Even as traditional environmentalism struggles, another movement is rising in its place, aligning consumers, producers, the media and even politicians. It's the food movement, and if it continues to grow it may be able to create just the sort of political and social transformation that environmentalists have failed to achieve in recent years.Part of me wants to celebrate the fact that a mainstream publication like Time is trumpeting the food movement's broad success... while my earnest inner hippie wants to muster a flustered defense of the environmental/green movement, and the (occasionally pedantic) stickler in me wants to split hairs. Part of me just wants to stomp my foot, because dammit didn't we already have this conversation back in 2004?
Let's go with splitting hairs for now. (I already covered the foot stomping IRL several days ago.) You can't talk about a rising food movement supplanting a dying environmental movement, because there is no precise distinction between the two. To do so is both inaccurate and ahistorical: concerns around food have been embedded in progressive politics generally and in environmentalism specifically for a long time.

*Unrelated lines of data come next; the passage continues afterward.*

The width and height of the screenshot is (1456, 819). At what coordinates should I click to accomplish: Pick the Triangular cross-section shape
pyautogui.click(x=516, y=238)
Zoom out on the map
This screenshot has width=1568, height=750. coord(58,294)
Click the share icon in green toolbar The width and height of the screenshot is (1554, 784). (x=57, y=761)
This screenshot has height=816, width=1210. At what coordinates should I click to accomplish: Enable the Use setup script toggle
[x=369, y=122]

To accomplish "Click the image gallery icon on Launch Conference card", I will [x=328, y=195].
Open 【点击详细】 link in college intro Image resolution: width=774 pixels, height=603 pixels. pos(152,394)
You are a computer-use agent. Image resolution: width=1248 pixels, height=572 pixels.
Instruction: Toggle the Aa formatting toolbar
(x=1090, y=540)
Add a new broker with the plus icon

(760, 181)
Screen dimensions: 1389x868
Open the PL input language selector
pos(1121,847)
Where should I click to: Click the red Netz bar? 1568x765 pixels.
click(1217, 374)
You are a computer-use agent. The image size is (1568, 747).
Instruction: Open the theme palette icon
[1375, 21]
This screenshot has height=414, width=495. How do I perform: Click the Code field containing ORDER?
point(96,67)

"Environmentalism can trace its origins to the establishment of America's first national parks in 1899, but until recently, food wasn't really on the radar for progressives, beyond the mission of coping with world hunger," claims the author. This is patently untrue. What about organics? What about the back-to-the-land movement? Biodynamic agriculture has been around since the 1920s. Rodale started Organic Gardening in 1942. DDT, environmentalism's Ur-issue, was after all an agricultural pesticide. Here in SF, the seminal 1960s progressive group the Diggers were very focused on food. Chez Panisse opened in 1971, spawning California cuisine in all its green glory. In fact, of the progressive young people that migrated to rural areas in the '60s and '70s to take up small-scale organic farming, many are still at it today; they are the foremost heroes and instigators of what might be termed the modern food movement.
The Time article mentions Shellenberger & Nordhaus' much-debated 2004 essay The Death of Environmentalism, but then goes on to use the terms "environmental movement" and "green movement" interchangeably without comment. But (as flawed as it was) the Shellenberger-Nordhaus essay was notable for being the loudest manifestation of a greater identity crisis and debate within the environmental movement, which was fomenting at that time on multiple fronts. Coming off of the widespread policy failure that was the 1990s, environmental advocates in the early oughts began to both consciously evolve their own terms and to align themselves more explicitly with broader progressive issues. Green politics (with a capital G) had long been associated with environmentalism, but "green" now increasingly became the term of choice (along with sustainability).
So today the language and the focus has changed a bit, sure. But that is nothing new! The current prominence of good food is environmentalism's success (or one of them). Let's not obscure the complexity of this history for the sake of a good headline.